On February 17, 2026, Mayor Mamdani presented his first preliminary budget and framed the city’s finances as a choice between two paths. He delivered an ultimatum to Governor Kathy Hochul and the state legislature: approve higher taxes on the wealthy or he would use the limited tools under his direct control to close a projected $5.4 billion shortfall.

His preferred path calls on Albany to raise personal income taxes by 2 percent on New Yorkers earning over $1 million and to increase corporate taxes on the most profitable companies. If the state refuses, he says he will pursue what he describes as a last resort: a 9.5 percent property tax hike, the first major increase in more than 20 years, affecting roughly 3 million residential units, along with drawing down approximately $1.2 billion from the city’s reserves, including the Rainy Day Fund and retiree health benefit trusts.

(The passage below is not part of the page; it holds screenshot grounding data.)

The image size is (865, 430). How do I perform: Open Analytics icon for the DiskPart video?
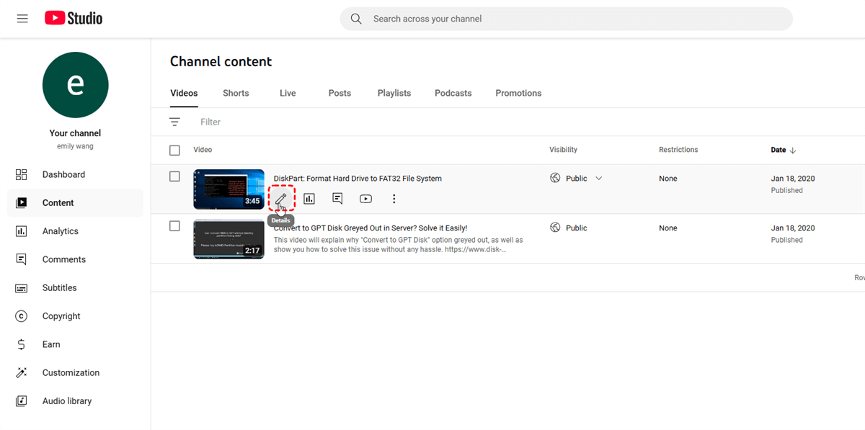click(309, 199)
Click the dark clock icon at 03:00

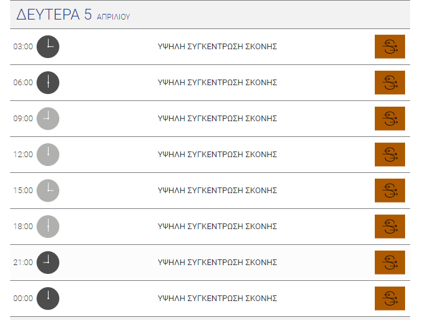click(x=48, y=47)
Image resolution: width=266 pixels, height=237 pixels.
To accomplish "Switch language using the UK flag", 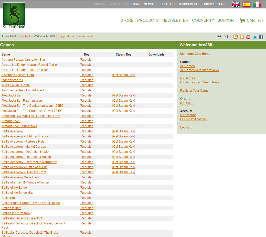I will tap(236, 4).
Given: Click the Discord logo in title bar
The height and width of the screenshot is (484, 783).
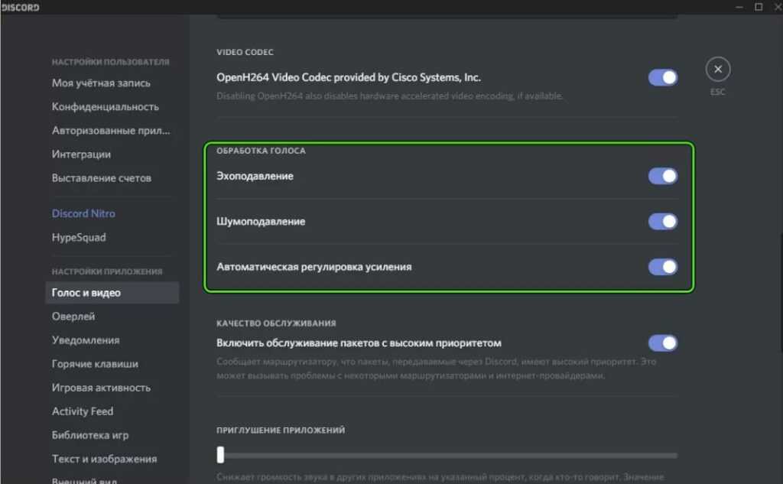Looking at the screenshot, I should pyautogui.click(x=20, y=7).
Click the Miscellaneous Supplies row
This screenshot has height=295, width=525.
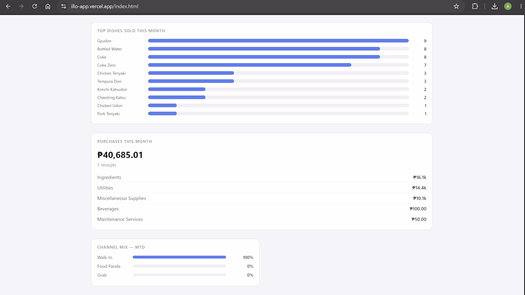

The proposal to tap retirement-related funds has generated the strongest backlash. Mamdani’s plan includes taking $229 million from the Retiree Health Benefits Trust, which pays health insurance premiums for retired city workers such as teachers, police officers, and sanitation workers.

Using money set aside for future medical costs to cover today’s operating deficit shifts long-term obligations into the current budget cycle. Budget watchdogs, including the Citizens Budget Commission, warn this would leave the city less prepared to meet healthcare costs for an aging workforce.

Mamdani insists he does not want to touch these funds and describes this as a harmful path he hopes to avoid. He is using the threat to pressure Governor Hochul into approving higher taxes on the wealthy.

Mamdani has also pushed to shift city pension investments away from what he calls harmful industries, including certain fossil fuel companies and firms tied to the conflict in Gaza. Pension trustees and union leaders argue this amounts to political intrusion into retirement assets and conflicts with their fiduciary duty to maximize returns for retirees.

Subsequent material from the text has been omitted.